If anyone doubts the relativity of time, they should become a hiker. On the way into Damascus, Mike and I hiked 26 miles before 3:45, an impressive feat. Now, at Trail Days, time seems to go so slowly (a good thing out here), and hours can be spent just chilling around the fire, meeting new people and seeing old ones. We've all been taking advantage of the free events in town; food, movies, talks and impromptu parties seem to be the norm every day, and the festival has barely even started. The weather has bee a little crappy, but rain and wind does little to dampen the spirits of thousands of hikers, especially when copious amounts of beer are involved. Without too much to do or write about, I thought I'd start a little glossary of trail terms for everyones amusement.

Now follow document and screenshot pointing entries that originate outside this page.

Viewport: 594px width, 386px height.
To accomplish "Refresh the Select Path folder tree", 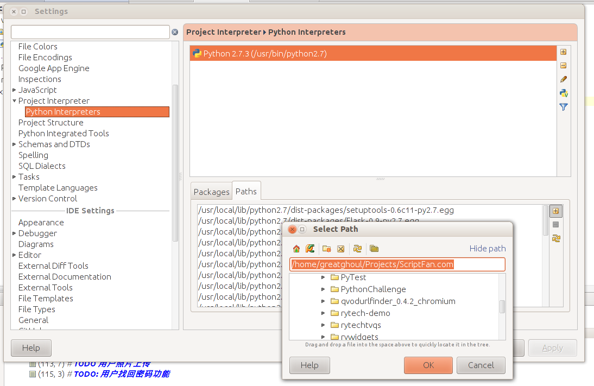I will 357,249.
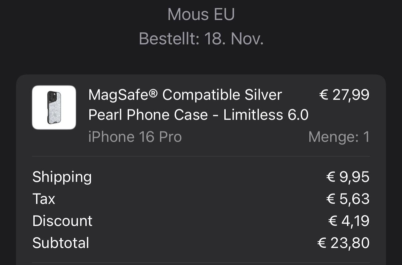Screen dimensions: 402x265
Task: Tap the Mous EU merchant name
Action: [x=201, y=15]
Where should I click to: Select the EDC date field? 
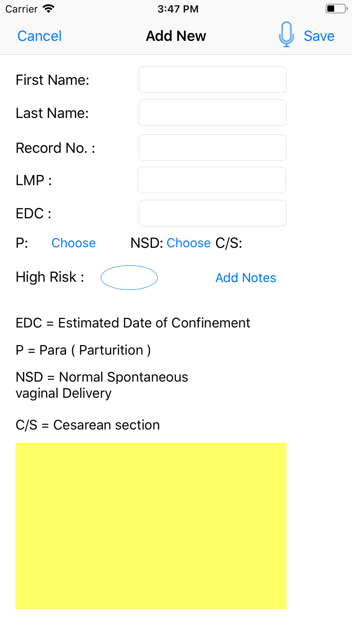click(212, 213)
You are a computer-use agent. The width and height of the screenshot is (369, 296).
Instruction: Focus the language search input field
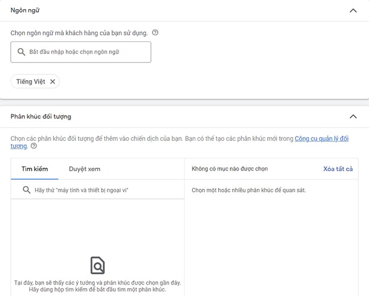pyautogui.click(x=85, y=52)
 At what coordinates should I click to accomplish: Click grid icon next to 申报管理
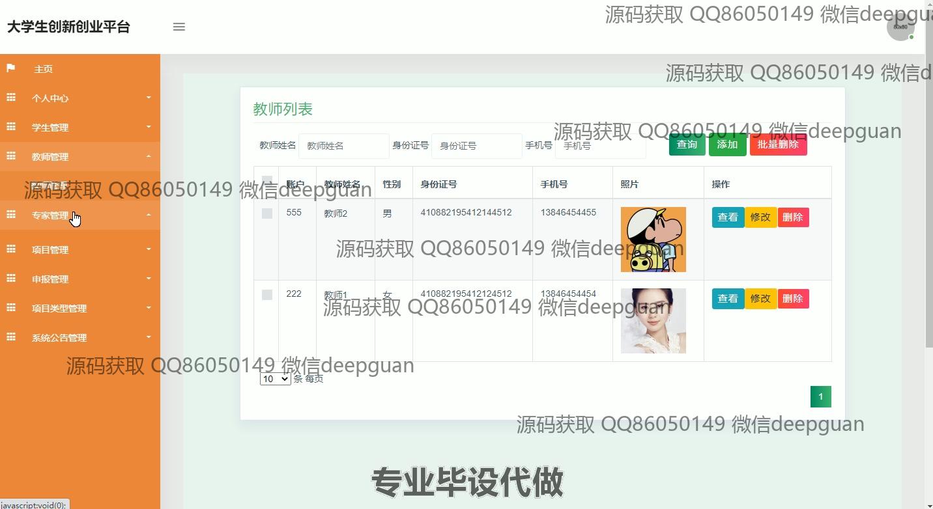11,279
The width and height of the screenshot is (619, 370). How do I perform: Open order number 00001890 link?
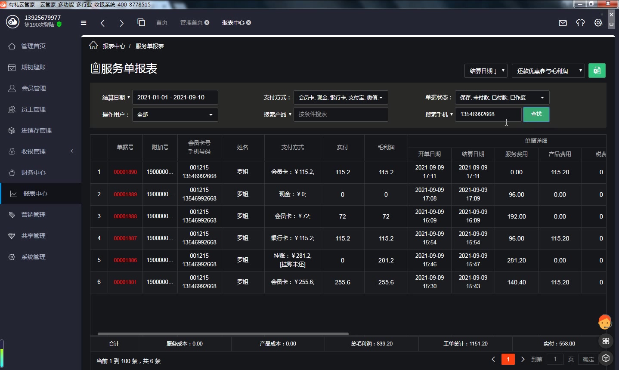coord(125,172)
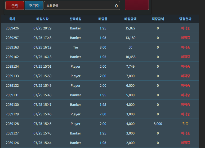205x148 pixels.
Task: Click the 선택베팅 column header
Action: point(75,19)
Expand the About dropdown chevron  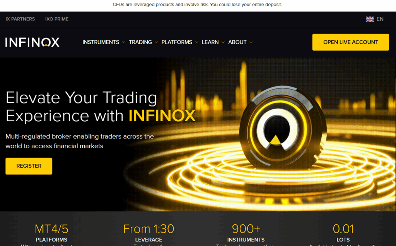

Feel free to skip ahead if this is stupid.
"white-blazing"--a hiker committed to hiking 2,100+ miles of trail along the official route, which is marked with white blazes. I'm one myself, and while I don't consider myself a purist or anything, it just seem to be the most authentic way to do things.

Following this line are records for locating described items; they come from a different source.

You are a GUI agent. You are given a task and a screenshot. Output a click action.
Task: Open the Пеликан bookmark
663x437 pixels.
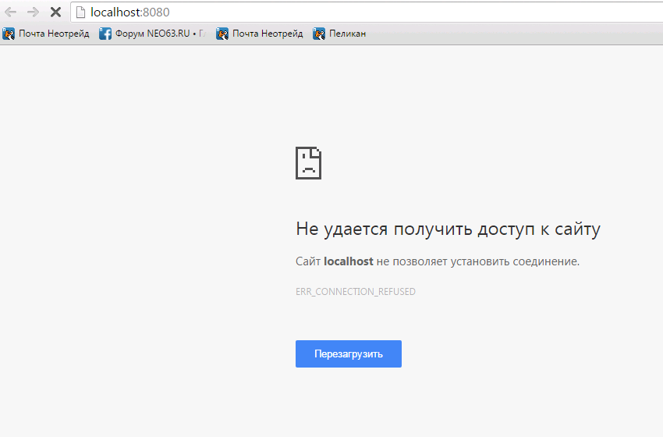[347, 34]
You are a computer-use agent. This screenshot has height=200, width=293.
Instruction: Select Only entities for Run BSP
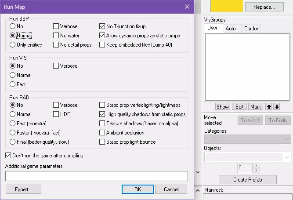coord(13,45)

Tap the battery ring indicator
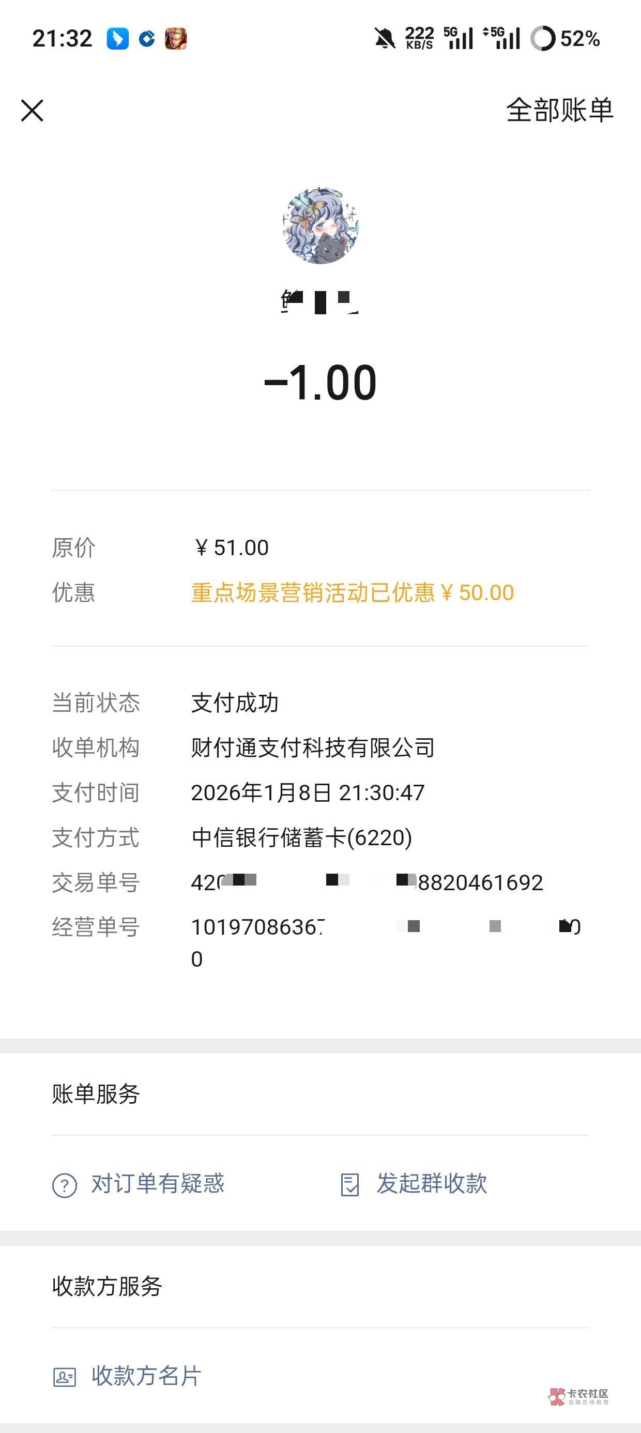pyautogui.click(x=543, y=38)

"blue-blazing"-- taking side trails off the official route marked with blue blazes. While there are numerous loops that add milage in order to incorporate somenatural feature, this term is usually reserved for someone who takes a shortcut (such as at Standing Indian Mt in GA, where nearly 12 miles of tough climbing can be circumvented)
"yellow-blazing"-- hitch hiking past parts of the trail, so called because of the yellow traffic lines. Generally looked down upon by white-blazers unless there is an special circumstance. Often reserved for the people that choose to hitch to popular hostels or shelters to party; see also, "lazy jerks"
"slack-packing"-- Hiking for a day with only a small daypack with food and water. Usually arranged though a hostel with a shuttle service or friends with cars, the hiker is dropped off a days walk away from the hostel, from where they walk backwards towards it and are shuttled ahead again the next days with their full pack. Easier for older or sick people, though many are of the mentality that if you can walk 400 miles with a pack, another 15 isn't going to kill you.
"Camel up"-- Chugging a liter of water at a good source, then refilling your canteen so as to stay hydrated.
"Piped spring"-- The best kind of water source, where a pipe is driven straight into a spring and clear water comes out. Doesn't require any filteration or purification, except for the exceptionally neurotic.

Thats all I have time for now, will probably write again tomorrow just to kill some time, sorry the posts haven't been too interesting but with limited time I wouldn't even being to describe stuff in detail. Talk to you later.